Дневниковые записи того времени создают хотя и не вполне ясную в деталях, но выразительную картину истерической, в постоянном нервном напряжении жизни, которую вел Князев в компании Паллады, и соответственного настроения Кузмина, страстно влюбившегося в молодого человека. В продолжении цитированной записи от 30 мая Кузмин рассказывает: «Уговорили ехать в гостиницу. Какой-то бордельный притон. В соседней комнате прямо занимались делом, причем дама икала, как лаяла. Паллада приставала, Всеволод нервничал, Валечка хихикал, я драматизировал. Наконец Нувель удалился, я с Колей <Н. Позняковым> пошли в один номер, Позн<яков> не хотел спать, а гулять, Паллада так расстоналась, что я впал в обморок. Тормошил меня Коля, потом Паллада прибежала в одеяле, потом Всев<олод> ложился на меня, целовал, тряс и отходил со словами: „Я больше никак не умею“. Наконец я встал и разделся лечь, стучится Палл<ада>, я оделся. Потом история в другом номере, Всеволод одет, в перчатках, кричит, что он Палладу разлюбил, что это — публичный дом (а то что же иначе, милый мальчик, разве Паллада твоя не последняя мерзавка и блядь?). Остался поговорить два слова и совсем помирился. Я снова лег, и Коля отправился».
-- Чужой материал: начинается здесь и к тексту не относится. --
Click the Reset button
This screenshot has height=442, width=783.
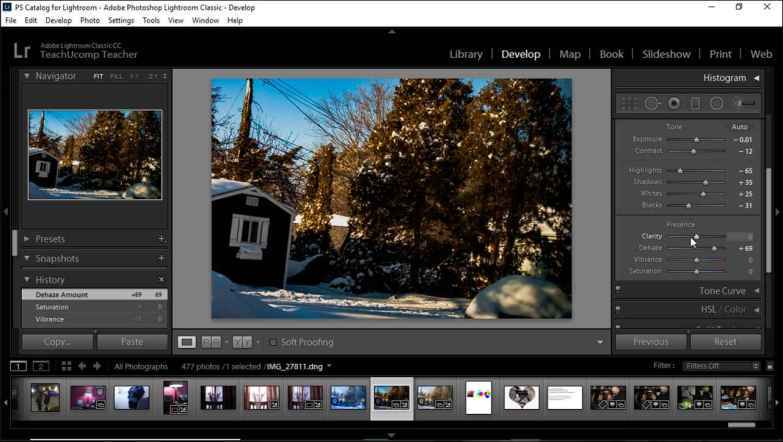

И далее, на всем протяжении этого довольно долгого романа, тянувшегося с мая 1910-го до сентября 1912 года, Кузмин постоянно фиксирует резкие смены своих настроений, бурные ссоры и страстные примирения с Князевым, причинявшие одновременно и боль, и целительное спокойствие.
Чрезвычайно характерно в этом отношении стихотворение, которое близко к тому времени уже знавший Кузмина Г. Иванов расценивал как вполне случайную безделушку:
Однако появление этого стихотворения явно связано с событиями, описанными в дневнике Кузмина 4 апреля 1911 года: «Князев пришел и вдруг стал разводить разные теории о девстве, плутовстве и т. д. Его и пленяла возможность в мужской любви, т<ак> сказать, сыграть на шармака. Дешево же стоит тогда его переделка. Вышла сцена; не знаю, понял ли он, но все слухи о нем ожили в моем воспоминаньи. Кое-как примирились. Поехали сниматься. Снимались уже весело». Психологическая подоплека стихотворения становится тем самым гораздо яснее, но сам текст оказывается гораздо более одноплановым, чем реальные жизненные переживания: жестокие размышления и сомнения заменены «капризами милыми весны», беспокойная и терзающая любовь представлена безоблачной и безмятежной.